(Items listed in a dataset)
■ ■ ■ ■
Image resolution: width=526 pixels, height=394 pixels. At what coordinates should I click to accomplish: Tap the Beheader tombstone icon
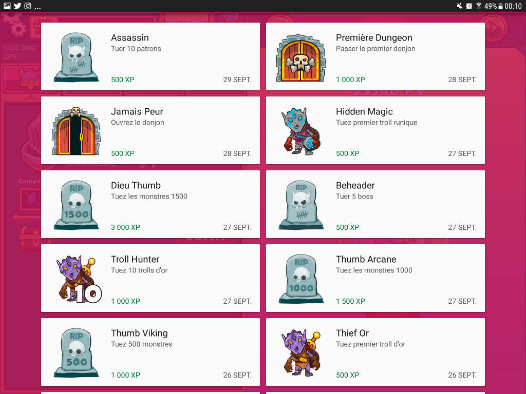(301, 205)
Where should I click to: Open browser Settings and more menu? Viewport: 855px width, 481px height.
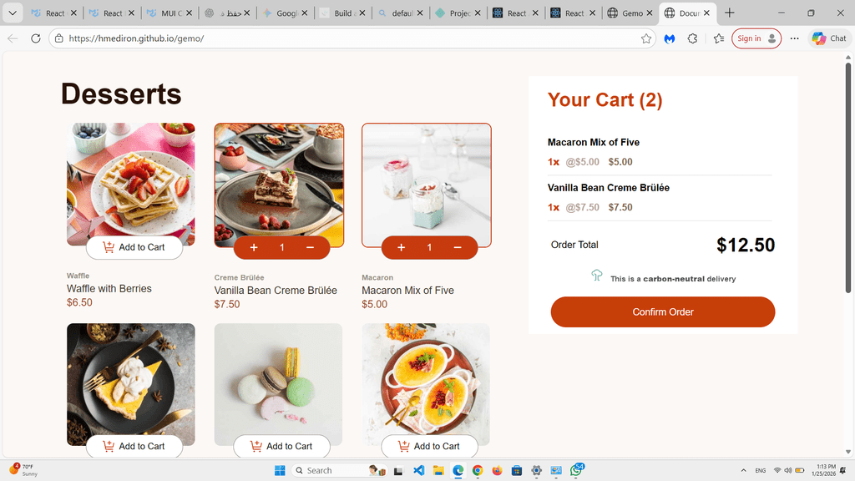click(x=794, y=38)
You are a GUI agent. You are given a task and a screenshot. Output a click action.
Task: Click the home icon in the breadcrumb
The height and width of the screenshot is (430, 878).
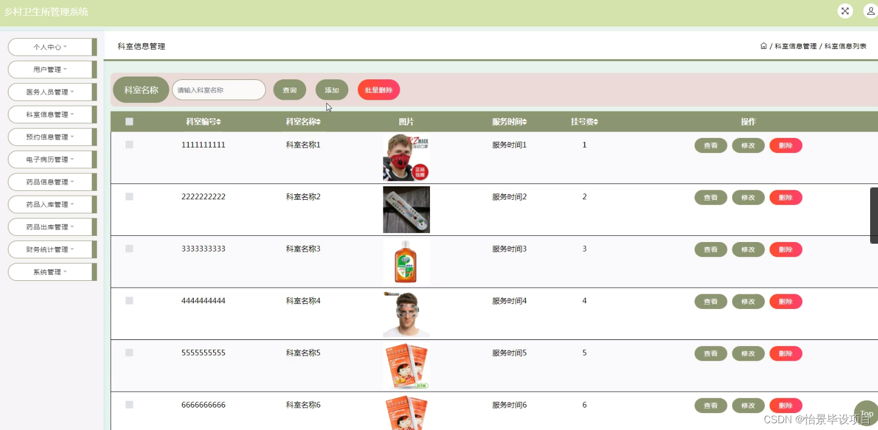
■ ■ ■ ■
> [ACTION ITEM]:
Above are the records. Copy every line in them holding "screenshot".

> [SOLUTION]:
You are a GUI agent. You are given a task and a screenshot. Output a click action.
The height and width of the screenshot is (430, 878).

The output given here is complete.